打开网站以后分析页面,页面结构我们只需要三个部分。一是分类,而是图片显示区域以及分页。
1、获取分类 👇 👇 👇
打开浏览器控制台
使用cheerio对应的代码如下,这里面的话有个核心的就是中文乱码的处理啊。
getPageInfo() {
// {responseType: 'arraybuffer', responseEncoding: 'utf-8'} 这里是配置返回结果中文乱码的解决方案
axios.get(this.source, {responseType: 'arraybuffer', responseEncoding: 'utf-8'}).then((res: any) => {
// 中文乱码的解决方案
let utf8decoder = new TextDecoder("GBK")
const $: any = cheerio.load(utf8decoder.decode(res.data))
// 分类
const classify = $('.menu .cate')[0]['children']
if (classify?.length) {
const data = classify.filter((item: Element) => item.tagName === 'a')
this.classifyList = data.map((item: Element) => {
return !item.attributes[0].value.includes('http') && {
name: (item.children[0] as unknown as Text).data,
path: item.attributes[0].value
}
})
}
})
},
2、获取资源 👇 👇 👇
具体实现的代码如下。
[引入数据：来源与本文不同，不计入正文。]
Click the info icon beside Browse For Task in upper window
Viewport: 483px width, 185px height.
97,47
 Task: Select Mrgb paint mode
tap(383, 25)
分页的逻辑也是一样的。自行分析,分页的获取代码也写在了一起。
getClassifyInfo(item: ClassifyType) {
this.currentClassify = item
this.currentIndex = 1
this.currentResult = []
axios.get(`${this.source}${item.path}`, {responseType: 'arraybuffer', responseEncoding: 'utf-8'}).then((res: any) => {
// 中文乱码的解决方案
let utf8decoder = new TextDecoder("GBK")
const $: any = cheerio.load(utf8decoder.decode(res.data))
this.splicing($)
})
},
splicing($: any) {
// 获取页面上的图片
const list = $('#main .list ul li img')
for (let i = 0; i < list.length; i++) {
if ((list[i] as Element).attributes[0] && (list[i] as Element).attributes[1]) {
this.currentResult.push({
name: (list[i] as Element).attributes[1].name,
path: (list[i] as Element).attributes[0].value
})
}
}
// 获取分页
const page = $('#main .page').children()
if (page[page.length - 1]) {
let val: Text = page[page.length - 2].children[0]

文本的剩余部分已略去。